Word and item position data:
---+---

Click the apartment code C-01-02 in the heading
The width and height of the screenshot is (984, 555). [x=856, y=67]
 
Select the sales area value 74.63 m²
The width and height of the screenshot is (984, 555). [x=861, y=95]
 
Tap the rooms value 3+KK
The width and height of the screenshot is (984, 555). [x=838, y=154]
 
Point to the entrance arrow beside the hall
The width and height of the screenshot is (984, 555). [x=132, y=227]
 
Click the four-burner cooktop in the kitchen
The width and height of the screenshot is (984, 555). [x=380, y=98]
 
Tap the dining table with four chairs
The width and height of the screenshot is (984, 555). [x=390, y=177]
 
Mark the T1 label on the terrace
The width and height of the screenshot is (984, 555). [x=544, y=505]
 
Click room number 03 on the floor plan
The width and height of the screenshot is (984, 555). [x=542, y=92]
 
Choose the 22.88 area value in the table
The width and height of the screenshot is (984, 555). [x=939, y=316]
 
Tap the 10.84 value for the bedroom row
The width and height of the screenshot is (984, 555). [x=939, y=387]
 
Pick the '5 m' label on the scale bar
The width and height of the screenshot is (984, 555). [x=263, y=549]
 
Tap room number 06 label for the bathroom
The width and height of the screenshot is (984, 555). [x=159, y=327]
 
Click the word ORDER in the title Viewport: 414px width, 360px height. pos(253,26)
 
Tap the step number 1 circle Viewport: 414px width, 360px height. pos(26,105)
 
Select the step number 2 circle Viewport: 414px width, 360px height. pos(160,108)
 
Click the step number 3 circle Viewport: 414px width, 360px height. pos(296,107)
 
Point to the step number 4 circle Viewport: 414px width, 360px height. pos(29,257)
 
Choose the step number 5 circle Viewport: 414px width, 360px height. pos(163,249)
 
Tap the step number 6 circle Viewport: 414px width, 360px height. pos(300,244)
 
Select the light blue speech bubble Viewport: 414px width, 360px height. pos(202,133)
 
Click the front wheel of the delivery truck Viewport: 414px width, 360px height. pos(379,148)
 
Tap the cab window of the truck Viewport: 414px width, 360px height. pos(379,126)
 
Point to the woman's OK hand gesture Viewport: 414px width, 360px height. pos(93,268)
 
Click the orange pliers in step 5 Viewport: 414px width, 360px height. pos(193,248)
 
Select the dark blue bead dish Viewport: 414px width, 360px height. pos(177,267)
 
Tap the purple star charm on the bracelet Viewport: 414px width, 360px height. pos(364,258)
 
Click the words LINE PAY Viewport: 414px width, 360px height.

---+---

Rewrite all of the lines above, swapping every "Tap" for "Press" and leaving everything else untouched.

Worked solution:
Click the apartment code C-01-02 in the heading
The width and height of the screenshot is (984, 555). [x=856, y=67]
 
Select the sales area value 74.63 m²
The width and height of the screenshot is (984, 555). [x=861, y=95]
 
Press the rooms value 3+KK
The width and height of the screenshot is (984, 555). [x=838, y=154]
 
Point to the entrance arrow beside the hall
The width and height of the screenshot is (984, 555). [x=132, y=227]
 
Click the four-burner cooktop in the kitchen
The width and height of the screenshot is (984, 555). [x=380, y=98]
 
Press the dining table with four chairs
The width and height of the screenshot is (984, 555). [x=390, y=177]
 
Mark the T1 label on the terrace
The width and height of the screenshot is (984, 555). [x=544, y=505]
 
Click room number 03 on the floor plan
The width and height of the screenshot is (984, 555). [x=542, y=92]
 
Choose the 22.88 area value in the table
The width and height of the screenshot is (984, 555). [x=939, y=316]
 
Press the 10.84 value for the bedroom row
The width and height of the screenshot is (984, 555). [x=939, y=387]
 
Pick the '5 m' label on the scale bar
The width and height of the screenshot is (984, 555). [x=263, y=549]
 
Press room number 06 label for the bathroom
The width and height of the screenshot is (984, 555). [x=159, y=327]
 
Click the word ORDER in the title Viewport: 414px width, 360px height. pos(253,26)
 
Press the step number 1 circle Viewport: 414px width, 360px height. pos(26,105)
 
Select the step number 2 circle Viewport: 414px width, 360px height. pos(160,108)
 
Click the step number 3 circle Viewport: 414px width, 360px height. pos(296,107)
 
Point to the step number 4 circle Viewport: 414px width, 360px height. pos(29,257)
 
Choose the step number 5 circle Viewport: 414px width, 360px height. pos(163,249)
 
Press the step number 6 circle Viewport: 414px width, 360px height. pos(300,244)
 
Select the light blue speech bubble Viewport: 414px width, 360px height. pos(202,133)
 
Click the front wheel of the delivery truck Viewport: 414px width, 360px height. pos(379,148)
 
Press the cab window of the truck Viewport: 414px width, 360px height. pos(379,126)
 
Point to the woman's OK hand gesture Viewport: 414px width, 360px height. pos(93,268)
 
Click the orange pliers in step 5 Viewport: 414px width, 360px height. pos(193,248)
 
Select the dark blue bead dish Viewport: 414px width, 360px height. pos(177,267)
 
Press the purple star charm on the bracelet Viewport: 414px width, 360px height. pos(364,258)
 
Click the words LINE PAY Viewport: 414px width, 360px height.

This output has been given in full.